Com a dor profunda, Nagato pendeu agachado diante seu adversário, como se de fato estivesse o reverenciando. O Uchiha moveu a outra parte da arma, liberando-a da katana que havia a imobilizado anteriormente.

– Quais são as últimas palavras de um perdedor? –questionou.

– Pode ser o que diz, mas não me sinto como tal. –alegou esforçando-se o máximo possível. – Perdedor considero aquele se tornara um monstro e utilizou de vias obscuras para conseguir o poder. Talvez se tivesse evoluído mais suas ideias ao invés de brincar com magia negra…

– Basta! Um verme como você já habitou este mundo por tempo demais. –dito isto, sua lâmina cumpriu um movimento rápido e curvado, em seguida uma cabeça jazia sobre o chão.

Sakura nem ao menos notou a movimentação ao seu redor, nem percebeu quando o campo de batalha se tornou silencioso. Tudo o que queria agora, era permanecer amparada naquele abraço, tão aconchegante e confortável. Quase soltou um suspiro de decepção quando alguém chamou-lhes a atenção:

Teme! Sakura-chan, que bom que está bem! –a voz de Naruto era inconfundível, sentiu o enlace em sua cintura desfazer-se, enquanto ambos se viraram para encarar o loiro, só então notando que os ninjas haviam desaparecido e restavam poucos samurais, a maior parte caída no chão, enquanto outros um pouco mais “inteiros” tentavam ajudar os mais feridos. Também não vira Konan por perto, a mesma deveria ter aproveitado a brecha e fugido da fúria de Sasuke.

– O que houve? Os ninjas recuaram? –Sasuke perguntou com sua postura de sempre, sem dar indícios de que pouco antes, compartilhava um momento caloroso com a Haruno.

– A verdade é bem contrária. Eles avançaram junto de Madara contra o palácio imperial.

– Então quer dizer que Nagato… –o Uchiha começou.

– Teve a cabeça decepada, dá pra se contar nos dedos quantos Akatsuki restaram. –o loiro informou ainda.

– Temos de detê-lo antes que faça ainda mais estrago. –Sakura se manifestou, parecendo enfim despertar do transe de seus sentimentos.

– Não é assim tão simples. Itachi e Obito devem estar a caminho, precisamos da resposta para acabar com essa maldição.

– Na verdade, já estamos aqui. –Obito manifestou-se, junto dele estavam Itachi, Kakashi, Fugaku, que haviam encontrado no momento em que chegaram ali, e até o estranho garoto Lee.

– E então? Descobriram algo? –Sasuke indagou.

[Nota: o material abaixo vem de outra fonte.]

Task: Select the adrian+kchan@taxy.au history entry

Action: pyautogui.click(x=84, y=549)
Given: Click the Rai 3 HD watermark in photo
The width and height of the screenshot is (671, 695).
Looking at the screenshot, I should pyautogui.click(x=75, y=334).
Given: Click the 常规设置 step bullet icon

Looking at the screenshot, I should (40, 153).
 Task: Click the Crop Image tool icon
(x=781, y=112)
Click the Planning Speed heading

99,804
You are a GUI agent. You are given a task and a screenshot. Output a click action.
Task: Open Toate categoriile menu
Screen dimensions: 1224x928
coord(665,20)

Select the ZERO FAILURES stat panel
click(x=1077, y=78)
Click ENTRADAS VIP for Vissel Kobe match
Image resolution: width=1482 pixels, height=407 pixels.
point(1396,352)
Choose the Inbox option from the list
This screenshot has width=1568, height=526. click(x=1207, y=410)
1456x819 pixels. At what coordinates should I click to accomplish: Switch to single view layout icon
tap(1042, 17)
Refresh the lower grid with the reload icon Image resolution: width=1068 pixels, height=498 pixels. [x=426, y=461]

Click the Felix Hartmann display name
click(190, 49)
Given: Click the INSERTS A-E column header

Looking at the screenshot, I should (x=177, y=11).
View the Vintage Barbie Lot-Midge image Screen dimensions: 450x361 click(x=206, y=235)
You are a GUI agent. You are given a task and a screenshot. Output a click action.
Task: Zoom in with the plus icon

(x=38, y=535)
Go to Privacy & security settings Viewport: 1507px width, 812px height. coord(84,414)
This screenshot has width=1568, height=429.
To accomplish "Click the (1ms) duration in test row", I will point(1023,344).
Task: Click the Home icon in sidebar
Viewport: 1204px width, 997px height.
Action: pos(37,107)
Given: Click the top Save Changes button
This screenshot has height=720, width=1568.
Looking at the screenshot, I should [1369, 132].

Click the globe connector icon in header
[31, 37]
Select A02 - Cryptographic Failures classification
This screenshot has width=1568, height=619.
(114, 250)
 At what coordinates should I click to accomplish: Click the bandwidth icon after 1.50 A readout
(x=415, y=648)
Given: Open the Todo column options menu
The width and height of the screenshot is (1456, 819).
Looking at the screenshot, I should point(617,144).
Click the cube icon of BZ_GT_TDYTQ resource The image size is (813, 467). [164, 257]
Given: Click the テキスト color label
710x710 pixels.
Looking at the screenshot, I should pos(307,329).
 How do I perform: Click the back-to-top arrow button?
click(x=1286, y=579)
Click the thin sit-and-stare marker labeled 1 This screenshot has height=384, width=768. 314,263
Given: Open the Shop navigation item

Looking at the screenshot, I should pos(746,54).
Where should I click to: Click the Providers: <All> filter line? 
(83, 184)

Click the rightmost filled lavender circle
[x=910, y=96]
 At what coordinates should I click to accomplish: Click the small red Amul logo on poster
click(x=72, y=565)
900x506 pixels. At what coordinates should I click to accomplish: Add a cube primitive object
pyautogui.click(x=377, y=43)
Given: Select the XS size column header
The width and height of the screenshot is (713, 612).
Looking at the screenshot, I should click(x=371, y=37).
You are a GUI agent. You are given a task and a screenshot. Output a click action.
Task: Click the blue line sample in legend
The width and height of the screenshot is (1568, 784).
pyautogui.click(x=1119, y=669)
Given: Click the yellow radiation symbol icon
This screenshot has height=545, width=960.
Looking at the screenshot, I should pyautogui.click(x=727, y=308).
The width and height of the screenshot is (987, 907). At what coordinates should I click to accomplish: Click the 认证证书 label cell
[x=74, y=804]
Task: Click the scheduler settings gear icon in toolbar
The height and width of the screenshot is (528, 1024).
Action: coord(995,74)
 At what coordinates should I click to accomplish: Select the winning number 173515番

– Há uma série de simbologias nos pergaminhos. Temos de enfrentá-lo, embora não há indício de um ponto fraco, a chave parece muito mais estar no oponente que enfrentará o usuário da maldição do que no mesmo. –Itachi explicou, em suas feições via-se que estava frustrado com si próprio.

– Maldição? Que história toda é essa? –Naruto manifestou-se perdidamente.

– É uma longa história dobe. –o Uchiha caçula respondeu.

– Agora marcharemos para o palácio sem plano ou estratégia alguma? –disse Kakashi.

– Ora, não seja medroso Hatake! O improviso também é um plano. –rebateu Obito com um sorriso debochado, embora assim como todos os outros ali presentes, a única certeza que possuía, era a de que teria uma longa batalha pela frente.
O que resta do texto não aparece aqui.